Further, they argue that the limited public and private-sector participation in the identification of the priority sectors, and formulation of the flagship projects; a mixed track record of success in Kenya’s structuring and implementation of other PPP projects, including the robustness of the existent PPP policy and legal framework; rampant corruption in government tendering and award of projects; limited balance sheets of implementing agencies and ineffectual exit strategies for investors; inadequate risk-sharing between government and the private-sector; rising country borrowing leading to indebtedness and raising the default risk; unresolved stakeholder issues around land; and a shaky financial forecasting as government contribution is based on projected tax revenues that focus on the existing, thin and already over-taxed tax base all elevate the risk profile of these projects and government is unwilling to commensurately insure against these elevated risks.
However, government and technocrats are confident about the projects financial and technical feasibility. Government avers that these priority sectors, and enablers like the digital economy and the massive investment in infrastructure undertaken over the last decade, are the what is needed to achieve middle-income economic status by 2030, lifting millions of Kenyans out of poverty, as laid out in the second Medium Term Expenditure Framework (MTEF) 2018-2022 of the Vision 2030 Development program.
What does the government need to do to win over sceptics?
To allay these fears, and win over skeptics and the growing list of naysayers, government, especially the President’s Delivery Unit (PDU) under which the Agenda falls, needs to climb from its high hobby-horse and address these concerns. Citizens and the private sector need assurances that these are not conduits for corruption and that the projects will not turn out to be white-elephants. This can be achieved through targeted, believable, open-minded communication and engagement.
The PPP Amendment Bill needs to be fast-tracked, aggressively and widely disseminated so that the sought-after amendments capture the letter and spirit of what the Kenyan people aspire to in the PPP Framework. We have interfaced with PPPs and concessions for over a decade and have varied experiences – why has this worked in the energy sector? Why did it fail in the Kenya Railways-Rift Valley Railways? Why have the 73 PPP projects stalled over the last four years?

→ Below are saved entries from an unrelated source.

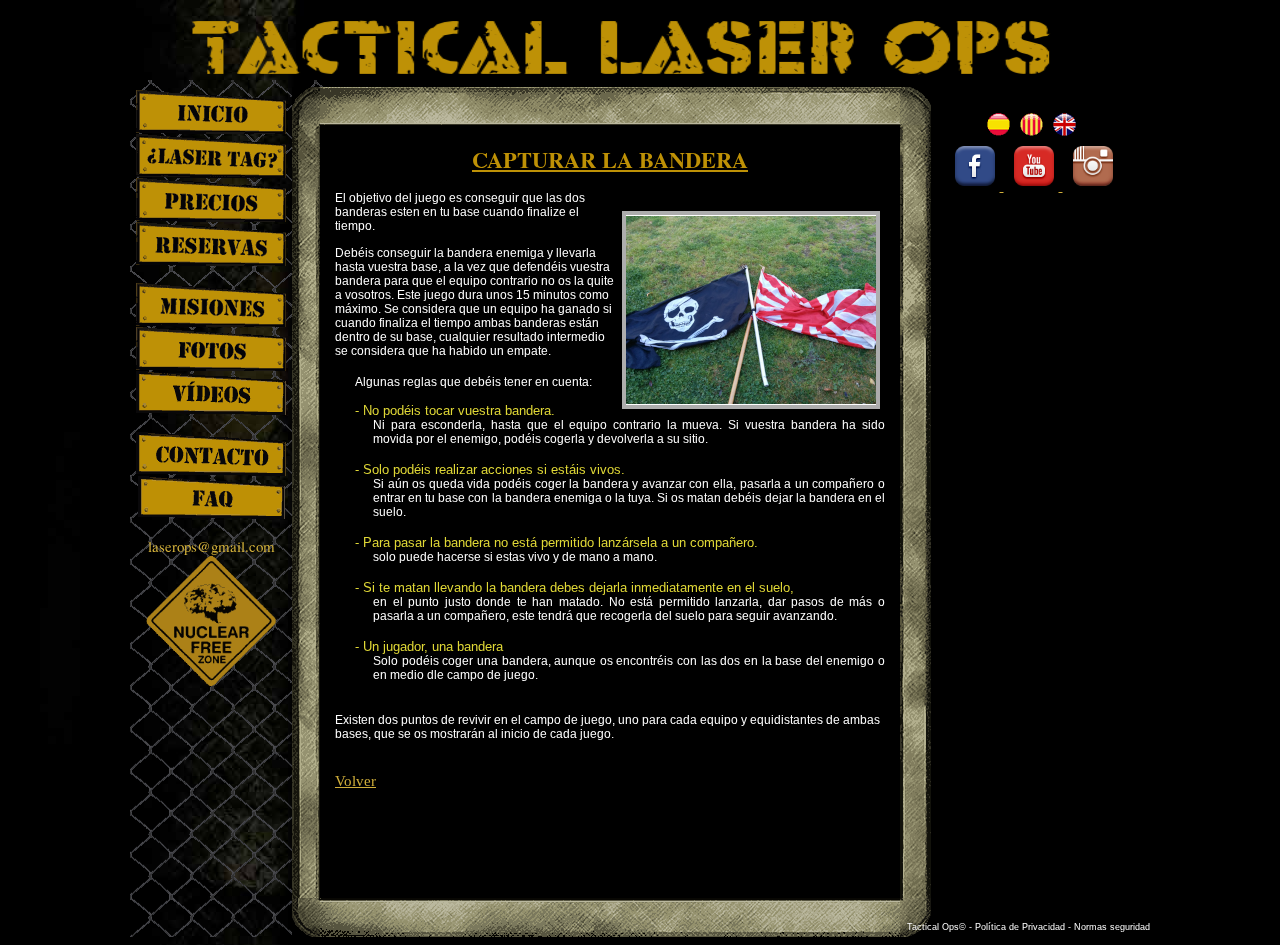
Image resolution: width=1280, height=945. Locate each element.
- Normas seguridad (1109, 927)
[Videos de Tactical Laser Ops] (1033, 186)
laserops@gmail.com (211, 546)
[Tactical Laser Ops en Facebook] (974, 186)
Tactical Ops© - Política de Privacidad (987, 927)
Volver (355, 781)
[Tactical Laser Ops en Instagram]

Government needs to show unwavering commitment to, and tangible results, for its much-talked about anti-graft purge and lifestyle audit. Without high profile convictions, and asset-recovery to show for this purge, this will remain another Kenyan talk-shop, and no right-thinking Kenyans will part with their hard-earned money for another nebulous government adventure.
Lastly, government needs to be open and transparent about the level of indebtedness and types of contacts signed with different lenders, especially the Chinese. Under the Access to Information Act 2016, and the commitment to the second phase of the Open Governance Initiative, what would be more assuring than an open audit of the debt, contracts entered into, repayments and value-for-money disclosures?